O curso ofertado pelo Tribunal de Justiça do Amapá busca oferecer conhecimentos práticos de segurança pessoal para os magistrados e é realizado pela Empresa Estratégia – Consultoria e Treinamento. A organização ministradora existe há 13 anos e trabalha no campo de consultoria e treinamento há cinco anos, tendo atuado na formação de diversos profissionais de instituições públicas e privadas.
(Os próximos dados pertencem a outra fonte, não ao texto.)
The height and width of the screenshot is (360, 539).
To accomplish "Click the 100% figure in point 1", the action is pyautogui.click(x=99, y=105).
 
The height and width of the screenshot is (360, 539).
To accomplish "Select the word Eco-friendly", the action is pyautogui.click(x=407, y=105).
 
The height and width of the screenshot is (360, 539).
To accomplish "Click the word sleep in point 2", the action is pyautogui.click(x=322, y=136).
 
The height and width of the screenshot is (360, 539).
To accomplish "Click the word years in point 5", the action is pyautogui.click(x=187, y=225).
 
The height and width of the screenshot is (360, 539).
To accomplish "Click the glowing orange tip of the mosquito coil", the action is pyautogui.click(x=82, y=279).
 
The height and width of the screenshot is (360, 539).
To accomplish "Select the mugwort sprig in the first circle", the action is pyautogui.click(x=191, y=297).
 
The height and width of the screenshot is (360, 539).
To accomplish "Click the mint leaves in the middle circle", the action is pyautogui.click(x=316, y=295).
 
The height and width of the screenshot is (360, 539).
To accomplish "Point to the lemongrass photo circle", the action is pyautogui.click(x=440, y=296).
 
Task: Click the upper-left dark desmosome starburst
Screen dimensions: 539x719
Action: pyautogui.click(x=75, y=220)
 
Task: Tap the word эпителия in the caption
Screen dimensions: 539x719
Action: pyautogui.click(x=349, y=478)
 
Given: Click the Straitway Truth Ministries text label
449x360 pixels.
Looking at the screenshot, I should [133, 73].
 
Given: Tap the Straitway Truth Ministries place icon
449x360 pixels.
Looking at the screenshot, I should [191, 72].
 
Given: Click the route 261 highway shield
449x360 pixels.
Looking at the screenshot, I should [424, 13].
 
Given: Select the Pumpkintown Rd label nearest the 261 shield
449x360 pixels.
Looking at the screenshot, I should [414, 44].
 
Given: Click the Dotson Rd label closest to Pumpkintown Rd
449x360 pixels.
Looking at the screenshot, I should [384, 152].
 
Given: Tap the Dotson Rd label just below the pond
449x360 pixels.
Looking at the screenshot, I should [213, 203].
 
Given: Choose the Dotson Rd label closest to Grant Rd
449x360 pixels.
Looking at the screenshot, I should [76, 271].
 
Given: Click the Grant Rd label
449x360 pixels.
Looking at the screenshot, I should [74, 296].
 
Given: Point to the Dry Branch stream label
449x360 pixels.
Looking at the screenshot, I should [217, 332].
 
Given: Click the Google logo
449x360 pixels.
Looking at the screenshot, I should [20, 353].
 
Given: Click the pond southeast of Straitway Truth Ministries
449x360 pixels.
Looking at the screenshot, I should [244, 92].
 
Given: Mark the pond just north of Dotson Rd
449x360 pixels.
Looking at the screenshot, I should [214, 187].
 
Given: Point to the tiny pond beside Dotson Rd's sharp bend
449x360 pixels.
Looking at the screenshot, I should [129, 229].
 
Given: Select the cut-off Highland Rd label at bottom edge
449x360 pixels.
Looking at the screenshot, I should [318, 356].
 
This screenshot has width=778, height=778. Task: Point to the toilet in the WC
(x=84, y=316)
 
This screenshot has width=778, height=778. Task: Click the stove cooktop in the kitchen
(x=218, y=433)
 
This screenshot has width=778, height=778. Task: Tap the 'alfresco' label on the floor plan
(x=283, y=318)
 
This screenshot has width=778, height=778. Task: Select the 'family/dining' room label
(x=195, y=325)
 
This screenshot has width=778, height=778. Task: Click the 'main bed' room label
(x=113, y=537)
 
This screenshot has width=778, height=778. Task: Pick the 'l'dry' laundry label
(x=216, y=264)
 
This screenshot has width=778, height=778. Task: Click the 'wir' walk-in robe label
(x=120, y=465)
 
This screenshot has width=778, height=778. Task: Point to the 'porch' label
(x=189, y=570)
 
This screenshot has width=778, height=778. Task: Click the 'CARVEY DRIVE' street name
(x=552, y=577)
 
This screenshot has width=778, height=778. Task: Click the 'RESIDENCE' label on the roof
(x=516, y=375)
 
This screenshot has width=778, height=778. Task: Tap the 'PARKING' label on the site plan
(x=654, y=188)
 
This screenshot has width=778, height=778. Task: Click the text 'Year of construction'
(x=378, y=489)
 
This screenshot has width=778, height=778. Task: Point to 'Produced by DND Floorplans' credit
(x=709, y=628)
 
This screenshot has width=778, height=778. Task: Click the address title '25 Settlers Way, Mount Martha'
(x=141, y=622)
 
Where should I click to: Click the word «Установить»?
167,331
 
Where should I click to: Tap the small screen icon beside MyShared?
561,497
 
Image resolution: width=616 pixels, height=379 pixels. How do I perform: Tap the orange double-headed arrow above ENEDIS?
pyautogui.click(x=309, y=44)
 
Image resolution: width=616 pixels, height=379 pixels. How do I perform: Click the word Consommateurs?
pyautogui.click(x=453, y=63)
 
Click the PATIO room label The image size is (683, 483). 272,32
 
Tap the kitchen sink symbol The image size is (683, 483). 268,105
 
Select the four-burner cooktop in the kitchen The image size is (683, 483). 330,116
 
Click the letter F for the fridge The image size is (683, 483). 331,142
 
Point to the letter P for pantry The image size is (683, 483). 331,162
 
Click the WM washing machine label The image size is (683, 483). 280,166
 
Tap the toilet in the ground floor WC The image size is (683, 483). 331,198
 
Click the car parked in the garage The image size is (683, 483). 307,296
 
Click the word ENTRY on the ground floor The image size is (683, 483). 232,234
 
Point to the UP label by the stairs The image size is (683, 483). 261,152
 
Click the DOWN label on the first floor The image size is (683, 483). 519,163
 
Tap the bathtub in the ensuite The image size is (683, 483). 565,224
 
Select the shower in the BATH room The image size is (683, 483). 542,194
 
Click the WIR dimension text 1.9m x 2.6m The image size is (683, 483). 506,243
Márcio Fonseca dos Santos, representante da empresa, explicou que “o intuito do curso é aumentar o nível de conhecimento dos magistrados perante situações reais de perigo pessoal e patrimonial, buscando uma visão mais ampla e mais segura de ação”. Ele garantiu que “a formação demonstra as melhores formas de administrar uma situação de perigo, por meio de uma metodologia prática e eficiente”.